GIVEN PROBLEM A - Please print the passage of the Strike Gunner review starting at "I like to consider" and ending at "some arcade game.".

SELECTION -
Strike Gunner: S.T.G. (SNES) review


"The only question is: would a player want to go back through this one to tinker with the difficulty and experiment with each weapon in different levels to find the perfect combination? I didn't. While I really liked some of the concepts present in Strike Gunner, I found myself wishing they'd been placed in a better game."

I like to consider myself a gaming nomad, switching from one genre to the next on pure whim. Just a few days ago, I was all into Zelda-style adventures and first-person shooters, but all of a sudden, a light bulb shorted out in my head and I decided it was time to play a couple of retro shooters for a change of pace. Which led to me playing Strike Gunner: S.T.G., a 1992 SNES port of some arcade game.

A vertically scrolling game, Strike Gunner is one of those shooters that just didn't quite have what it took to satisfy me. While a couple boss fights were pretty intense, way too much of the game's eight stages just seemed to meander by at a snail's pace, while the regular waves of enemies were predictable in their movements and, in general, non-threatening. While some of the background graphics did look quite nice by early SNES standards, the overall lack of variety in them just added to the tedium. When most stages are fairly lengthy and scroll by slowly, getting nearly two full levels of flying over a forest and even more time spent meandering through (essentially) the same outer space design is about enough to cure insomnia.

It doesn't help that the first seven levels all follow the same pattern. You'll be flying along, blasting the everloving crap out of wave after wave of helicopters and other airborne devices (replaced by spaceships in latter levels) and occasionally a few trucks or boats. Every once in a while, bigger vehicles come at you with better weaponry, but don't take enough damage to really be considered minibosses — more like enhanced cannon fodder. And then, after quite some time of this, you fight the level's boss and move on to the next challenge.

DATA SUPPLIED -
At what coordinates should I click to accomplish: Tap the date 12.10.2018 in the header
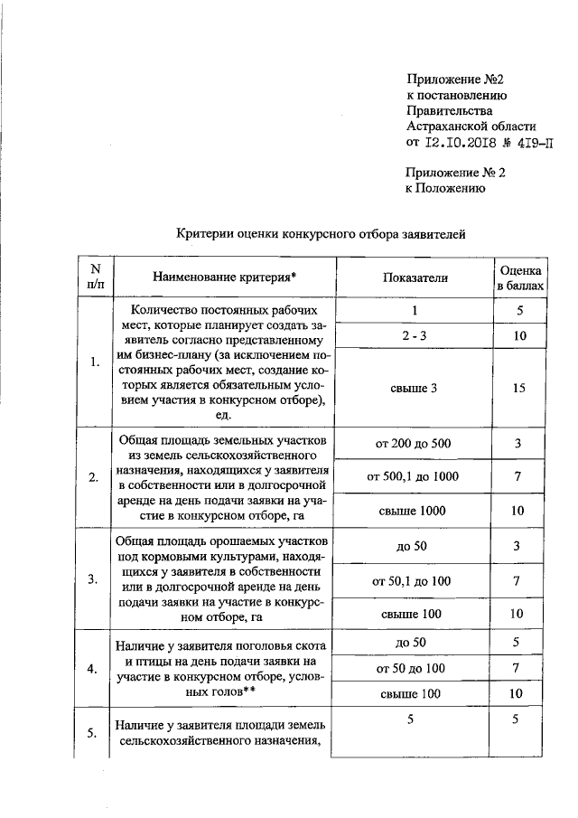pos(458,142)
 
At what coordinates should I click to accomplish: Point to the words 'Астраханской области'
pos(471,126)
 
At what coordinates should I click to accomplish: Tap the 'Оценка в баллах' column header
pos(521,277)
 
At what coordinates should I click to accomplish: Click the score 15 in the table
pos(517,388)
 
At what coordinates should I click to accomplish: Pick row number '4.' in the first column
pos(94,668)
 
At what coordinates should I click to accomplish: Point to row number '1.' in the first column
pos(95,363)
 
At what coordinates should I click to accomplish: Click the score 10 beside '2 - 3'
pos(517,335)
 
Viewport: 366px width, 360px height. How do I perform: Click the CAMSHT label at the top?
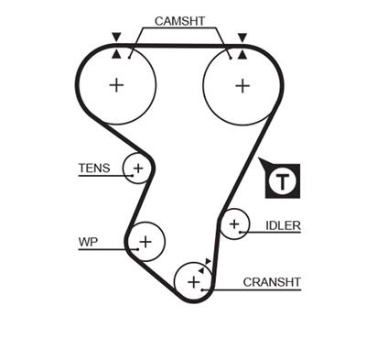point(179,19)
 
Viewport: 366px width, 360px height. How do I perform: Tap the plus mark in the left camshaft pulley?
point(116,85)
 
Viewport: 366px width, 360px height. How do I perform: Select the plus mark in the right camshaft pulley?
point(242,85)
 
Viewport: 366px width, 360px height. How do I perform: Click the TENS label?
point(94,168)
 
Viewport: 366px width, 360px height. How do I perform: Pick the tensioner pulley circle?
point(137,169)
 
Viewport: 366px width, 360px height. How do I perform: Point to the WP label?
point(88,242)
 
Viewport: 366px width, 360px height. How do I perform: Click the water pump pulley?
point(144,241)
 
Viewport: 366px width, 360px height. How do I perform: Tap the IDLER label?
point(283,224)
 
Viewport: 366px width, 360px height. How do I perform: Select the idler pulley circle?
point(234,224)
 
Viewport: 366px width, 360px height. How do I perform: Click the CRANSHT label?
point(272,282)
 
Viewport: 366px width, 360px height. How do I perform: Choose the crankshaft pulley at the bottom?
point(193,281)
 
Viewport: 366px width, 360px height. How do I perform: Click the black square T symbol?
point(282,181)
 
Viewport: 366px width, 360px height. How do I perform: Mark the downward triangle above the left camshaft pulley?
point(116,38)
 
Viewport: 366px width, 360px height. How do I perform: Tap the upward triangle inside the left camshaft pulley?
point(116,55)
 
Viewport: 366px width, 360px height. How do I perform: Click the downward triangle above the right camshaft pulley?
point(242,38)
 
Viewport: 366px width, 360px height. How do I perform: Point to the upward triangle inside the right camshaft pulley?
point(242,55)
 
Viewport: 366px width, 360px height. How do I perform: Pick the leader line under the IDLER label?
point(274,233)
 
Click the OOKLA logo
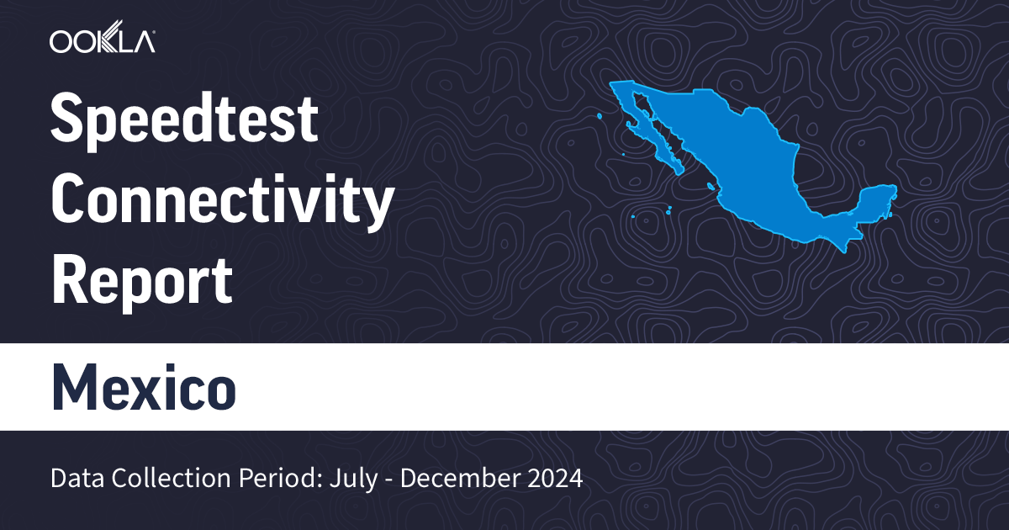102,41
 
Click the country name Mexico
143,386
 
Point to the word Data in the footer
77,479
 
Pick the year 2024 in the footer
552,479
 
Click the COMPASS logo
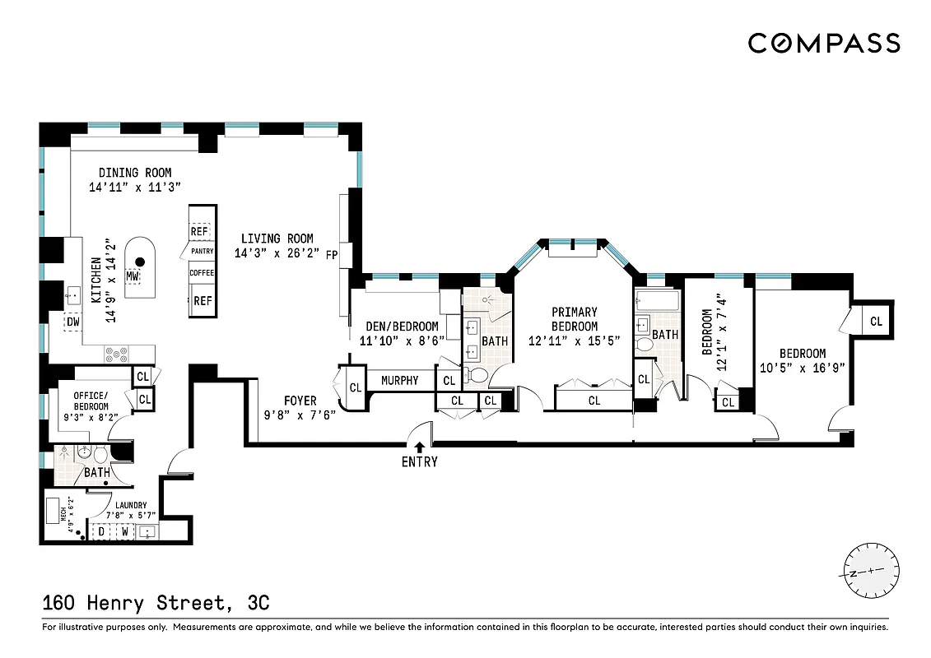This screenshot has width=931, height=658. click(x=823, y=43)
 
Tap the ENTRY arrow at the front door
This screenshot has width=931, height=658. click(x=420, y=447)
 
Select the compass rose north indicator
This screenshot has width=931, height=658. click(x=872, y=571)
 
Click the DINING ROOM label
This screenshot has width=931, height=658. click(x=135, y=173)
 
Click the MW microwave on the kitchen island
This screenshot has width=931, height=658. click(x=133, y=277)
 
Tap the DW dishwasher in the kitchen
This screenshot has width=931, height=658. click(x=73, y=322)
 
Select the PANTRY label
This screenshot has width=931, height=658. click(x=202, y=251)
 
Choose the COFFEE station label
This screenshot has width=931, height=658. click(x=202, y=272)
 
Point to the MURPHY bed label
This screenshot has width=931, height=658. click(x=399, y=380)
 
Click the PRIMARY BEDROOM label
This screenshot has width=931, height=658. click(x=575, y=319)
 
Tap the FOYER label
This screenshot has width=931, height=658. click(x=300, y=401)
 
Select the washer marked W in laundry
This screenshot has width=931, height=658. click(x=124, y=531)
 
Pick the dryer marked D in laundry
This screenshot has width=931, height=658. click(x=102, y=531)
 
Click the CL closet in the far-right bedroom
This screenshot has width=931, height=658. click(x=876, y=322)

GIVEN PROBLEM B - Turn the lines of the listing starting at the line that contains "water pump pulley?" and ending at the line that contains "point(272,282)" into a numbered list, leaving out blank lines. Include only those lines.

WRITTEN ANSWER A -
I like to consider myself a gaming nomad, switching from one genre to the next on pure whim. Just a few days ago, I was all into Zelda-style adventures and first-person shooters, but all of a sudden, a light bulb shorted out in my head and I decided it was time to play a couple of retro shooters for a change of pace. Which led to me playing Strike Gunner: S.T.G., a 1992 SNES port of some arcade game.

WRITTEN ANSWER B -
1. Viewport: 366px width, 360px height. How do I perform: Click the water pump pulley?
2. point(144,241)
3. Viewport: 366px width, 360px height. How do I perform: Tap the IDLER label?
4. point(283,224)
5. Viewport: 366px width, 360px height. How do I perform: Select the idler pulley circle?
6. point(234,224)
7. Viewport: 366px width, 360px height. How do I perform: Click the CRANSHT label?
8. point(272,282)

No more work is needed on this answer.